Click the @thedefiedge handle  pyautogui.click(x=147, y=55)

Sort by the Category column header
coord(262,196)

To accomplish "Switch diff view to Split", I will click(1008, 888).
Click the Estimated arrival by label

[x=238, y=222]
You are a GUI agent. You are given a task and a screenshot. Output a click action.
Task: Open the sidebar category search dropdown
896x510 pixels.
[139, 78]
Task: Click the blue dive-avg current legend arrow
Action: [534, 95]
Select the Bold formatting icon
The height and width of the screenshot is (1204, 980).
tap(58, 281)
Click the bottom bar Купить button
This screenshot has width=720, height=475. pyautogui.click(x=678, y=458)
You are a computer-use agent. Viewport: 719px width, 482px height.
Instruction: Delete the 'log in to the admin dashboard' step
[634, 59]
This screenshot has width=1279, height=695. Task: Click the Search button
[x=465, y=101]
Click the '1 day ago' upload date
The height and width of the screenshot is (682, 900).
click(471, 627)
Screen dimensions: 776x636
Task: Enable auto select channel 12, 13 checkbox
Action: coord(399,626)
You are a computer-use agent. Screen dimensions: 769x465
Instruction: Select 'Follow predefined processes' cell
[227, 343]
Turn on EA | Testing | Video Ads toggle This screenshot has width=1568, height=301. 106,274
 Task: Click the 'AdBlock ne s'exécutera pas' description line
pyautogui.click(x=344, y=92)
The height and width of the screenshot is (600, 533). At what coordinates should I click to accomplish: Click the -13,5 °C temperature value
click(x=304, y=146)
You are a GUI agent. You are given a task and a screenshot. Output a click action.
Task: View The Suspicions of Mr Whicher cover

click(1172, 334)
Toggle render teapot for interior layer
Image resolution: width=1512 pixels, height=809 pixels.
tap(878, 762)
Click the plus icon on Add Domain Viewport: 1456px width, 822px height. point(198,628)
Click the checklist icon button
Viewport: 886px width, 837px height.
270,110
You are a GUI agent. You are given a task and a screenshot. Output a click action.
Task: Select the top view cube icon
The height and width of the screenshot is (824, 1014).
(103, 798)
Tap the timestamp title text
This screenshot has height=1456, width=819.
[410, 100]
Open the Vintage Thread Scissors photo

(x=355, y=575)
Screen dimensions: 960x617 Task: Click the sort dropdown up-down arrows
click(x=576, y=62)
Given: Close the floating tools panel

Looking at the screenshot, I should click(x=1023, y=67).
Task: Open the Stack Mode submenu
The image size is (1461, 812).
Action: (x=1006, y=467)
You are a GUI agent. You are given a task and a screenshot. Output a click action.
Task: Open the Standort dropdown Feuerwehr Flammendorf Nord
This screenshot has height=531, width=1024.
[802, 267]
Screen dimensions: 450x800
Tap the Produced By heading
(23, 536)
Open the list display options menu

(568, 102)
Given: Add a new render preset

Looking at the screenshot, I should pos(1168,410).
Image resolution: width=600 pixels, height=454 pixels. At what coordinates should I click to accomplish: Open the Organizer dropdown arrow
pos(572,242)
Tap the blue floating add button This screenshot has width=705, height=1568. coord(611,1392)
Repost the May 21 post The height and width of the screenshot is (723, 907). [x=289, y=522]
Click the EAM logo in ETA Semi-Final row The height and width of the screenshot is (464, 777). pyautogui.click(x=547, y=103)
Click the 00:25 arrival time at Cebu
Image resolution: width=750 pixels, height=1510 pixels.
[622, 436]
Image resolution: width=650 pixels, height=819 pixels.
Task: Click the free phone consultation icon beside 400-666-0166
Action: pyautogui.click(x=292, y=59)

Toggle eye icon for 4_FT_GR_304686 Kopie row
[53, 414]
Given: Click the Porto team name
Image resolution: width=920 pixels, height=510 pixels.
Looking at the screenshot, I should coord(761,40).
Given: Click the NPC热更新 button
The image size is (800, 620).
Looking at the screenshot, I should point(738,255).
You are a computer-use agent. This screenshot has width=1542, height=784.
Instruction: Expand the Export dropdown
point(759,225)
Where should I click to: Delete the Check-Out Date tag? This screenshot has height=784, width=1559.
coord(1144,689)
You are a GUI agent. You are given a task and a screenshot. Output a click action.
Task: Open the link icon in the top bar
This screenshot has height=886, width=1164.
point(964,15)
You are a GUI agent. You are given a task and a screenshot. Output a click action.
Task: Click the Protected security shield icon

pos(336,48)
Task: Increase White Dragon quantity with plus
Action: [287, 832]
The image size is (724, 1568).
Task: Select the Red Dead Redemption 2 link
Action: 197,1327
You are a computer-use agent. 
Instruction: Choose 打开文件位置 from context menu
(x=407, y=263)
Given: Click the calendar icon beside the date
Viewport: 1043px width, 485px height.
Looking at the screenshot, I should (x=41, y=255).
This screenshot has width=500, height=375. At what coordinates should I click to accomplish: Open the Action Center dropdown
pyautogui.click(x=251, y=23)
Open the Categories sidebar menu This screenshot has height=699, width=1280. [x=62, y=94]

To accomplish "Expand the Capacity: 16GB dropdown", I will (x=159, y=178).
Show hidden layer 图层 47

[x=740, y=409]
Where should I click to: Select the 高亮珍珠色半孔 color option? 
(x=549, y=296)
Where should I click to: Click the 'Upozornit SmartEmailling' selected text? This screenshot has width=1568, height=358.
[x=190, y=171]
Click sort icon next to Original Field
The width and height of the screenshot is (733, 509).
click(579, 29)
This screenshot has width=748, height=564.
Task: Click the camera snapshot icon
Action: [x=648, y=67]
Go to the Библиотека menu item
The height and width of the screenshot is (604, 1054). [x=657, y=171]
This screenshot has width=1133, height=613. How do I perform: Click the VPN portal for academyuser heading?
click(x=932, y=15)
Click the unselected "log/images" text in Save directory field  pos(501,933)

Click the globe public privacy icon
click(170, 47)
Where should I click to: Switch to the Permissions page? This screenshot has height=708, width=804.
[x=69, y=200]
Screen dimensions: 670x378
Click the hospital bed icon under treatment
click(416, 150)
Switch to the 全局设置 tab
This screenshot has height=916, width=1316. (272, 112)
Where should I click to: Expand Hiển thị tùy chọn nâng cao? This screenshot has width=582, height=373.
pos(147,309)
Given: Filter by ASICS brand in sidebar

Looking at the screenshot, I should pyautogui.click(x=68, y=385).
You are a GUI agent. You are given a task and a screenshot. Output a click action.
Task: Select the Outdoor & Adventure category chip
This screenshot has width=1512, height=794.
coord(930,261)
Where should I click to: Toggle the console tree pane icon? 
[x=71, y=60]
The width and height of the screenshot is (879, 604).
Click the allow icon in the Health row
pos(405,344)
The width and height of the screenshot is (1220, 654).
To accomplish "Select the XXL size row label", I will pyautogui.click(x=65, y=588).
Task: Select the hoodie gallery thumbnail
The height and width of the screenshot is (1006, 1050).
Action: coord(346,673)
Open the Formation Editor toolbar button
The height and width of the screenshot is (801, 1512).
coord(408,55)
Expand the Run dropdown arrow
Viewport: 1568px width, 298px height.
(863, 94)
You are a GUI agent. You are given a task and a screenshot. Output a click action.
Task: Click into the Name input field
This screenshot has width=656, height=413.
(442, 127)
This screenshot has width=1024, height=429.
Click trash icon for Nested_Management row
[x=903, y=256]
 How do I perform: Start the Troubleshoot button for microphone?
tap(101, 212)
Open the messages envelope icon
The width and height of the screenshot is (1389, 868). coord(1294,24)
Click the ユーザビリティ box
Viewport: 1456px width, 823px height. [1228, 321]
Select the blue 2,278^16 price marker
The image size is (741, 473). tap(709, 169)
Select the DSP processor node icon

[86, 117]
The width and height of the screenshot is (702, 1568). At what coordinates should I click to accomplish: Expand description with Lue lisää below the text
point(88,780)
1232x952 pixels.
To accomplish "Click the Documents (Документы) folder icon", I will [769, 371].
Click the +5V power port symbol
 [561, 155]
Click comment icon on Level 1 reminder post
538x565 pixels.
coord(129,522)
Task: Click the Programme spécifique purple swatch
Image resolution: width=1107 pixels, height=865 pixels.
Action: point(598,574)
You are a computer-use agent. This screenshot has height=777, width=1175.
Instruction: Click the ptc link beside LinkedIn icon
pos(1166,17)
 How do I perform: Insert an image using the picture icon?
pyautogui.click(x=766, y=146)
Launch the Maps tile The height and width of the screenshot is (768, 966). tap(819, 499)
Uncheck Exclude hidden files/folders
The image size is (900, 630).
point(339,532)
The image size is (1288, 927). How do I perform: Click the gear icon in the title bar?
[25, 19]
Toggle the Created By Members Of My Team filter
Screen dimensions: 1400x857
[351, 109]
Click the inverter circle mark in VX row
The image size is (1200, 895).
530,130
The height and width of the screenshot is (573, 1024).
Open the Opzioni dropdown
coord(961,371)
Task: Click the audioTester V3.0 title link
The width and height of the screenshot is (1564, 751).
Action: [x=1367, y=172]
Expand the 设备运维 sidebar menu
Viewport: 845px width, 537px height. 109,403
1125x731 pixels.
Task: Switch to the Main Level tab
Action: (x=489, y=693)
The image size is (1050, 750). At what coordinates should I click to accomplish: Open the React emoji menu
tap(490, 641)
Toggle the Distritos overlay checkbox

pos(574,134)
____________________
**TO BE DONE:**
Copy the data from the line containing "Launch the Maps" through the end of the data, including both of those lines.

**TASK SOLUTION:**
Launch the Maps tile The height and width of the screenshot is (768, 966). tap(819, 499)
Uncheck Exclude hidden files/folders
The image size is (900, 630).
point(339,532)
The image size is (1288, 927). How do I perform: Click the gear icon in the title bar?
[25, 19]
Toggle the Created By Members Of My Team filter
Screen dimensions: 1400x857
[351, 109]
Click the inverter circle mark in VX row
The image size is (1200, 895).
530,130
The height and width of the screenshot is (573, 1024).
Open the Opzioni dropdown
coord(961,371)
Task: Click the audioTester V3.0 title link
The width and height of the screenshot is (1564, 751).
Action: [x=1367, y=172]
Expand the 设备运维 sidebar menu
Viewport: 845px width, 537px height. 109,403
1125x731 pixels.
Task: Switch to the Main Level tab
Action: (x=489, y=693)
The image size is (1050, 750). At what coordinates should I click to accomplish: Open the React emoji menu
tap(490, 641)
Toggle the Distritos overlay checkbox

pos(574,134)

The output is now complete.